While the Canadian Pacific Railway succeeded in its mandate to connect British Columbia to the rest of the country with the driving in of the ceremonial spike at Craigellachie, BC, on November 7, 1885, its work was not complete.
For the development of BC’s Kootenay District – and to provide a link to the coast opening up the possibility of trade with the Orient – other lines were required. The American-owned Great Northern Railway had by 1887 completed the line to Great Falls Montana, and by 1893, to Seattle. To counter the threat of American developments in the region, in 1897, the CPR was granted an $11,000 per mile subsidy to construct the Crowsnest Pass line from Lethbridge, Alberta, to Kootenay Landing. The line was completed in 16 months at a cost of $19 million.
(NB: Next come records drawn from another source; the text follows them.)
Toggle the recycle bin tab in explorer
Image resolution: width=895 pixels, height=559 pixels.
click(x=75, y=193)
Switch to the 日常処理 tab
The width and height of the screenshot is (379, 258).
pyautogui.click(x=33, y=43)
Italians were part of the CPR construction gangs. In 1883, concerned about their spiritual well-being, Father Albert Lacombe in Calgary contacted fellow Oblate Father Nicholas Coccola in Kamloops, requesting that he minister to the Italians. In 1904 Coccola was assigned to Holy Family Catholic Church in Fernie.
Brothers Raffale and Giuseppe Migale arrived at Ellis Island, NY, in 1898, travelled by train to Fort Macleod and then walked to Fernie. Pasquale Gigliotti emigrated from Calabria in 1890. They arrived in time for the building of the Crowsnest Pass line from Lethbridge, Alberta, to Kootenay Landing. Such families became the basis of an established Italian community in Fernie and are found in the 1901, 1911 and 1921 censuses.